Re: [PATCH] compiler.h: Fix barrier_data() on clang

From: Arvind Sankar
Date: Thu Oct 15 2020 - 10:45:20 EST


On Thu, Oct 15, 2020 at 08:50:05AM +0000, David Laight wrote:
> From: Arvind Sankar
> > Sent: 14 October 2020 22:27
> ...
> > +/*
> > + * This version is i.e. to prevent dead stores elimination on @ptr
> > + * where gcc and llvm may behave differently when otherwise using
> > + * normal barrier(): while gcc behavior gets along with a normal
> > + * barrier(), llvm needs an explicit input variable to be assumed
> > + * clobbered. The issue is as follows: while the inline asm might
> > + * access any memory it wants, the compiler could have fit all of
> > + * @ptr into memory registers instead, and since @ptr never escaped
> > + * from that, it proved that the inline asm wasn't touching any of
> > + * it. This version works well with both compilers, i.e. we're telling
> > + * the compiler that the inline asm absolutely may see the contents
> > + * of @ptr. See also: https://llvm.org/bugs/show_bug.cgi?id=15495
> > + */
> > +# define barrier_data(ptr) __asm__ __volatile__("": :"r"(ptr) :"memory")
>
> That comment doesn't actually match the asm statement.
> Although the asm statement probably has the desired effect.
>
> The "r"(ptr) constraint only passes the address of the buffer
> into the asm - it doesn't say anything at all about the associated
> memory.
>
> What the "r"(ptr) actually does is to force the address of the
> associated data to be taken.
> This means that on-stack space must actually be allocated.
> The "memory" clobber will then force the registers caching
> the variable be written out to stack.
>

I think the comment is unclear now that you bring it up, but the problem
it actually addresses is not that the data is held in registers: in the
sha256_transform() case mentioned in the commit message, for example,
the data is in fact in memory even before this change (it's a 256-byte
array), and that together with the memory clobber is enough for gcc to
assume that the asm might use it. But with clang, if the address of that
data has never escaped -- in this case the data is a local variable
whose address was never passed out of the function -- the compiler
assumes that the asm cannot possibly depend on that memory, because it
has no way of getting its address.

Passing ptr to the inline asm tells clang that the asm knows the
address, and since it also has a memory clobber, that it may use the
data. This is somewhat suboptimal, since if the data was some small
structure that the compiler was just holding in registers originally,
forcing it out to memory is a bad thing to do.

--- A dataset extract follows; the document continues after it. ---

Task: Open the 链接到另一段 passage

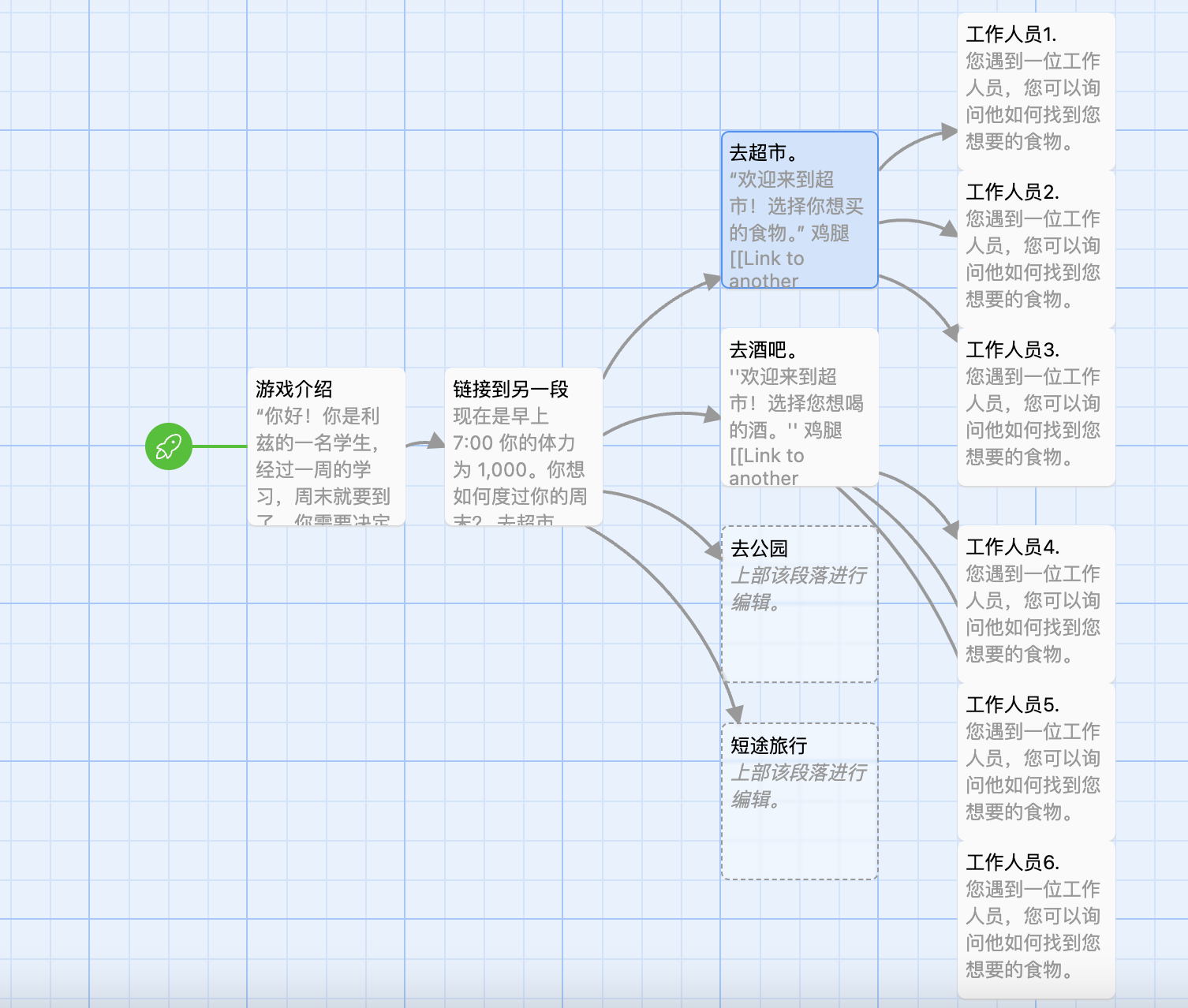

> If you only want to force stores on a single data structure
> you actually want:
> #define barrier_data(ptr) asm volatile("" :: "m"(*ptr))
> although it would be best then to add an explicit size
> and associated cast.
>

i.e. something like:
static inline void barrier_data(void *ptr, size_t size)
{
asm volatile("" : "+m"(*(char (*)[size])ptr));
}
plus some magic to disable the VLA warning, otherwise it causes a build
error.

But I think that might lead to even more subtle issues by dropping the
memory clobber. For example (and this is actually done in
sha256_transform() as well, though the zero'ing simply doesn't work with
any compiler, as it's missing the barrier_data()'s):

unsigned long x, y;
... do something secret with x/y ...
x = y = 0;
barrier_data(&x, sizeof(x));
barrier_data(&y, sizeof(y));
return;

Since x is not used after its barrier_data(), I think the compiler would
be within its rights to turn that into:

xorl %eax, %eax
leaq -16(%rbp), %rdx // &x == -16(%rbp)
movq %eax, (%rdx) // x = 0;
// inline asm for barrier_data(&x, sizeof(x));
movq %eax, (%rdx) // y = 0; (!)
// inline asm for barrier_data(&y, sizeof(y));

which saves one instruction by putting y at the same location as x, once
x is dead.

With a memory clobber, the compiler has to keep x and y at different
addresses, since the first barrier_data() might have saved the address
of x.